New Zealand King Salmon currently sells about 11 percent of its product into Australia, and while the industry across the Tasman is suffering from an image issue, it doesn’t plan on trying to maximise the opportunity.

Carrington would rather compete on quality, pitching its king salmon as a more premium product than the Atlantic salmon grown in Tasmania, “We don’t need to take advantage of anyone else’s misfortune.”

Carrington acknowledged some consumers were looking to alternatives to the Tasmanian supply, but said such events weren’t impossible for his own company.

“We ourselves aren’t immune from elevated mortality events, we had our own disaster not so very long ago.

“It’s not the pot calling the kettle black.”

Carrington is referring to mass mortality events caused by warm water in 2022 that severely impacted its operations.

After a marine heatwave killed 40 percent of the stock in its Marlborough Sounds farms, King Salmon had to send 1,300 tonnes of fish waste to local dumps.

And while the company is investing in open ocean farming to minimise the risk of marine heatwaves, Carrington says future mass mortality events are possible.

“They’re having their challenges right now and that’s not to say we wouldn’t potentially have challenges in the future.
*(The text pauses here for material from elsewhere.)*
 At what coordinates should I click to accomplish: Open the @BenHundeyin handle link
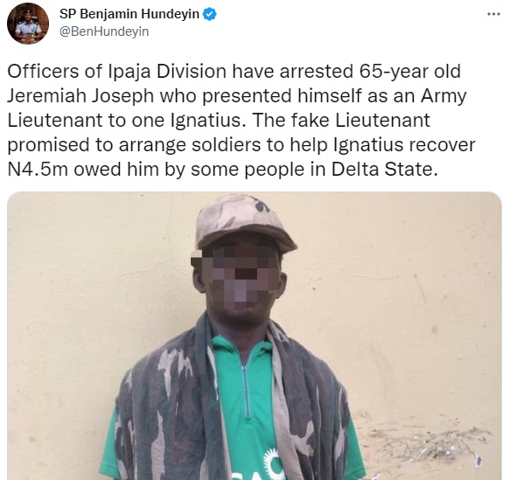[x=104, y=31]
We just don’t know.”

Just a few weeks ago, the company announced it was experiencing higher than expected sea farm mortality, coupled with lower than anticipated growth rates at a level that would impact harvest volumes for the current financial year.
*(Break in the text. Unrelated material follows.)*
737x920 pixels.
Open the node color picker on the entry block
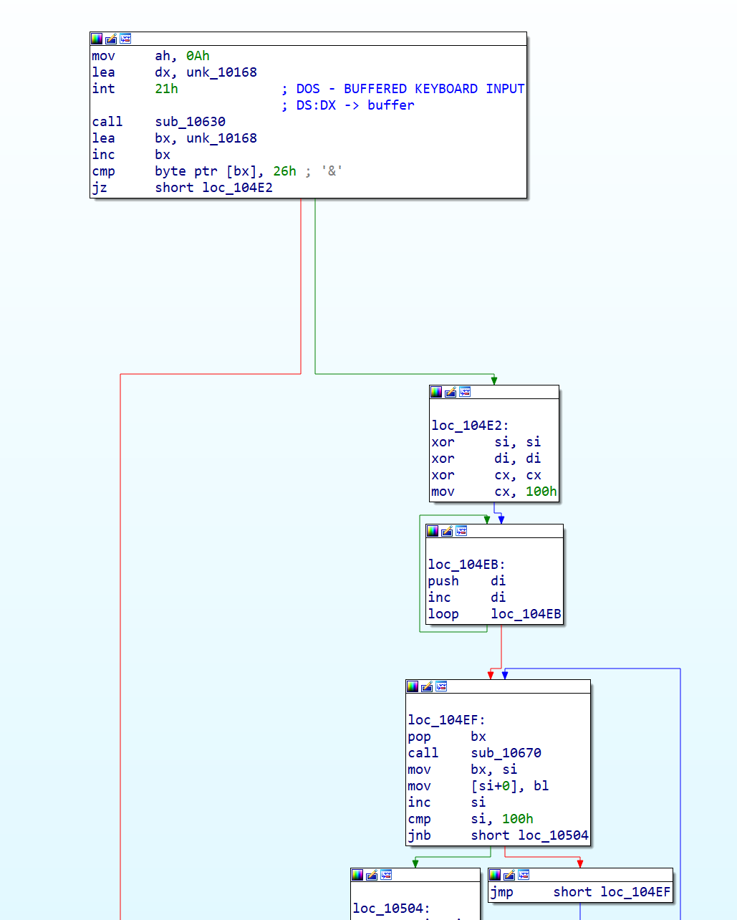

It didn’t give specifics, but the announcement said mortality levels are significantly lower than what occurred during the last major mortality event.

New Zealand King Salmon doesn’t share exact fish mortality numbers. Screenshot: NZKS

The company keeps its mortality rates under wraps. Graphs in its annual report show trends, but omit any scale from the Y axis.
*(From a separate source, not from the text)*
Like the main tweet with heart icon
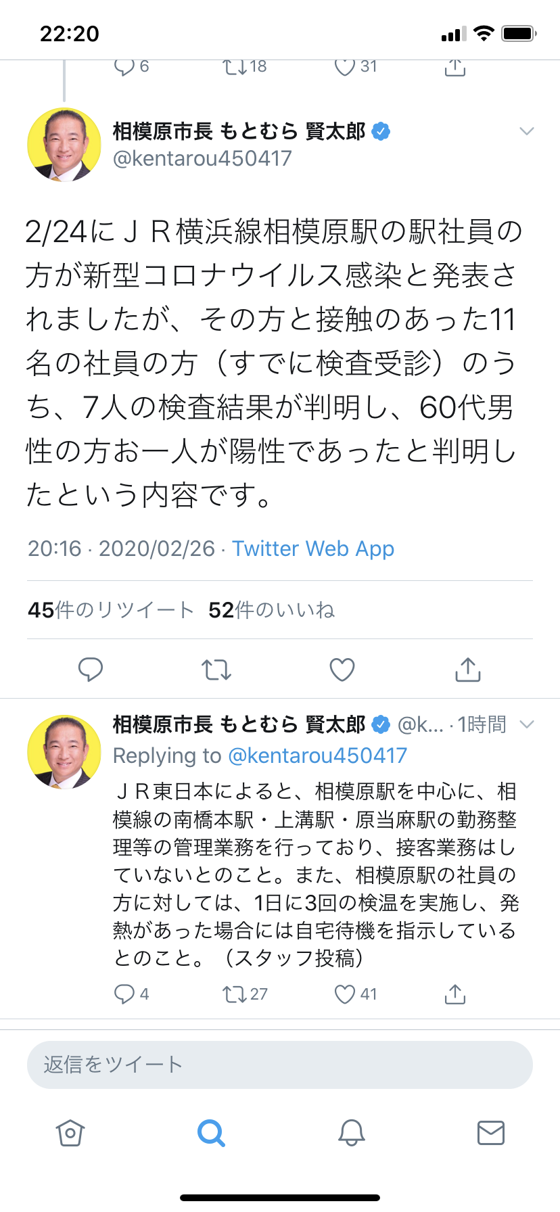 tap(342, 670)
Asked for more details, Carrington told Newsroom it was commercially sensitive information, with numbers deliberately left out.

He said water temperatures had been similar to the 2022 mass death, and the lowered level of mortality was evidence of work done to build a more resilient stock. He said breeding efforts could improve temperature tolerance by as much as 0.4 degrees Celsius every generation.

“It’s not the start to the year we would have liked,” Carrington said.

Death and slower growth rates from warm water over summer led to a higher level of uncertainty over its expected earnings for the current year, with earnings before interest, taxes, depreciation, and amortisation (a common measure of financial performance) forecast to be between $15 million and $24 million.

While the Australian law was aimed at giving more certainty to the owners and employees of the Salmon industry, there is plenty of concern it could result in an inability to challenge environmental decisions across mining, land clearing and gas exploration.

The Australian Government describe the law as a small amendment to address a flaw, but said existing laws applied to everything else.

Eloise Carr, a director of The Australia Institute thinktank, said it had ramifications for all industries covered by the Environment Protection and Biodiversity Conservation Act and could stop anyone from reviewing existing projects.

And according to Equity Generation Lawyers principal lawyer David Barnden, the law might not even function.

“The bill is so poorly drafted that it risks not even applying to the salmon industry in Macquarie Harbour. Legal challenges are almost guaranteed.”